Pictured are The Archbishop of Canterbury with Father Noel Kehoe, rector of Clonard (left), on Wednesday in Clonard monastery, west Belfast
Pictured are The Archbishop of Canterbury with Father Noel Kehoe, rector of Clonard (left), on Wednesday in Clonard monastery, west Belfast

The leader of the world’s Anglican community has been invited to “pray for responsible leadership in politics” by the rector of Belfast’s Clonard Catholic monastery during a visit to the city.

Archbishop of Canterbury Justin Welby journeyed to the west Belfast monastery on Thursday, having apparently been in the Province since at least Wednesday.

Published on Twitter, February 21, 2018 (by @ACCMartinPSNI) this image shows (L-R) canon David Porter, archbishop Justin Welby, chief constable George Hamilton, bishop Tim Thornton, and assistant chief constable Stephen Martin, at PSNI Headquarters in east Belfast

Published on Twitter, February 21, 2018 (by @ACCMartinPSNI) this image shows (L-R) canon David Porter, archbishop Justin Welby, chief constable George Hamilton, bishop Tim Thornton, and assistant chief constable Stephen Martin, at PSNI Headquarters in east Belfast

His visit is somewhat mysterious however; he arrived without any fanfare, and details of the trip – including exactly when he arrived and when he will leave – have not been revealed by the Church of England.

Following the visit to Clonard, located in the city’s republican Falls Road heartland, the monastery’s rector father Noel Kehoe issued a statement in which said that the archbishop had been accompanied by 60 members of the Church of England as part of his “private pilgrimage” concerning “peace and reconciliation”.

Praising the “peace-building” legacy of priests Alec Reid and Gerry Reynolds, Father Kehoe said that “our welcome to you today is not a mere formality, or good etiquette – rather, it is an invitation, a prayer, that in the short time you spend with us today, we may be deeply conscious that Divine friendship makes of us friends and fellow pilgrims”.

He also said: “At the heart of our division is a question of identity.

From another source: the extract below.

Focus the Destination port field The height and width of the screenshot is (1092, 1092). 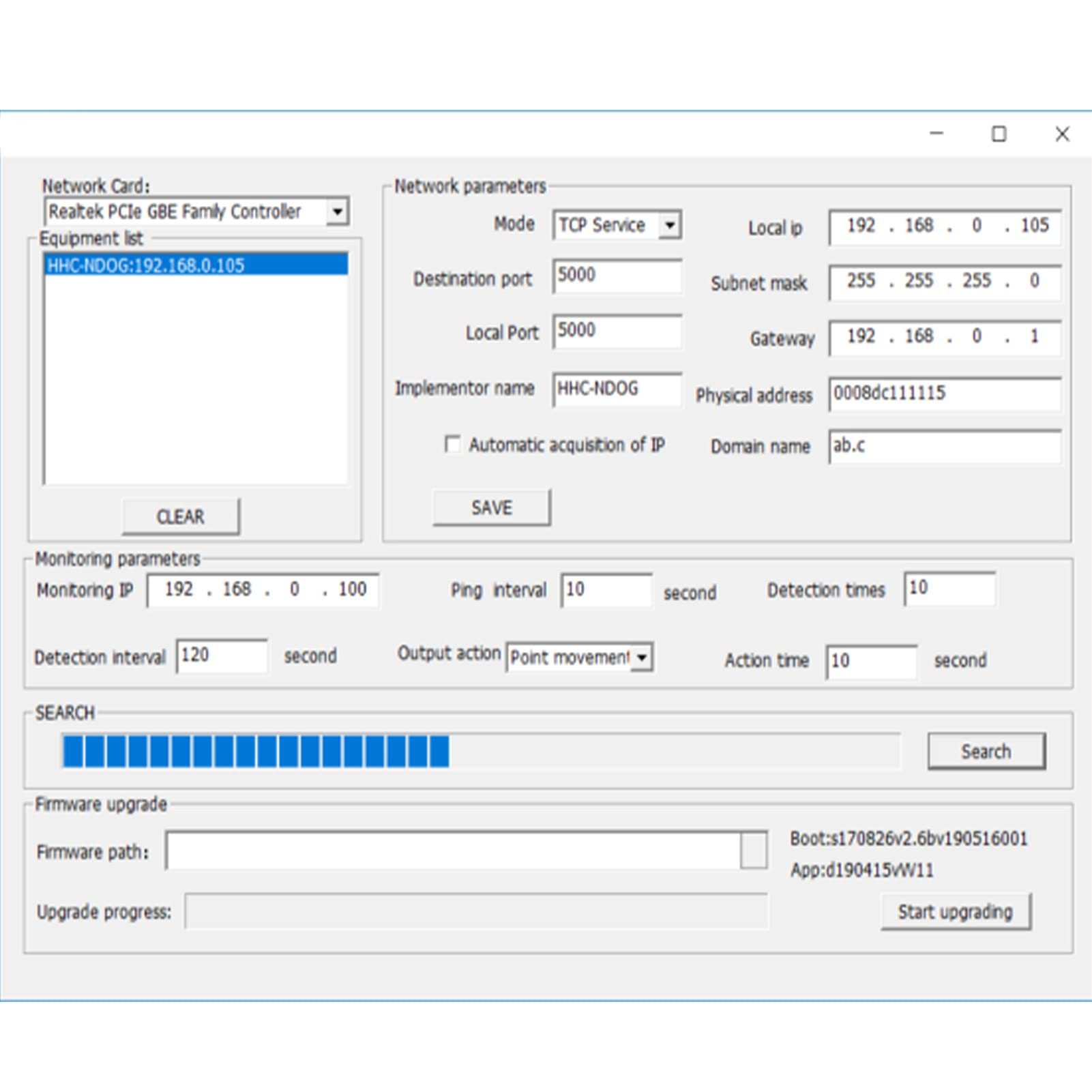617,276
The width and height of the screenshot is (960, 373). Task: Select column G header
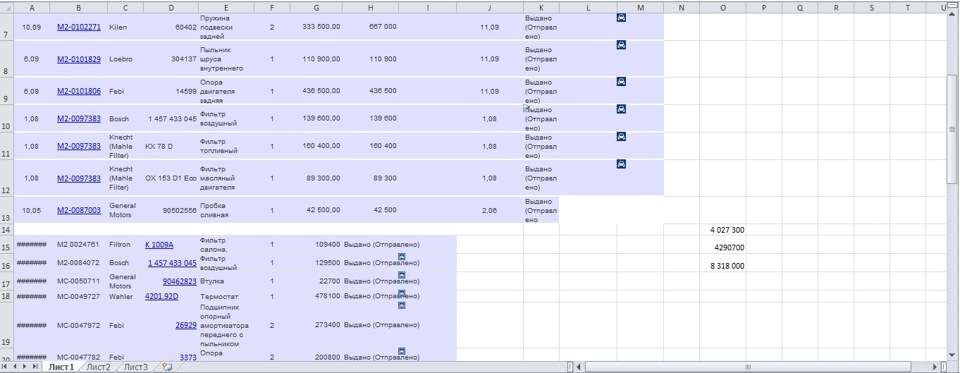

I am British, I am Irish, my culture, my tradition, my language, my flag, my tribe. But a great number of those people who would lead us to exclusive camps also identify themselves as Presbyterian, Catholic, Anglican, Methodist, Baptist.

“Our churches have a great responsibility, that requires leaders to risk.”

He asked the Archbishop and the pilgrims “to pray for responsible leadership in politics and pray for courageous leadership in the churches”.

Archbishop Welby was presented with a hand painted icon of Our Lady of Perpetual Help (Virgin Mary), and the archbishop in turn presented the community with an illustration from a 9th century Irish book of the Gospels that hangs in Lambeth Palace.

Prayers were offered for both communities, for victims of violence, for peacemakers, and for those who “we call enemies”, the statement on behalf of the monastery said.

Asked about the itinerary of the archbishop’s trip to Northern Ireland, a spokeswoman Lambeth Palace (representing the Anglican leadership) would only say that the trip was “private”, so it could not disclose any information.

It is believed that even within the Church of Ireland little had been known about the details of the visit.

However, PSNI assistant chief constable Stephen Martin posted a message on Twitter on Wednesday, showing the archbishop meeting both him and the chief constable George Hamilton.

He said that the archbishop visited the PSNI’s east Belfast-based headquarters, and had attended the RUC George Cross’ Garden of Remembrance.

The DUP, the Province’s largest political party, is not believed to have any scheduled meetings with the archbishop.

The Northern Ireland Office said it had no involvement in the trip.

The archbishop not only heads the CoE but is spiritual leader to what the Anglican Communion Office estimates is an 85 million-strong community of Anglicans worldwide.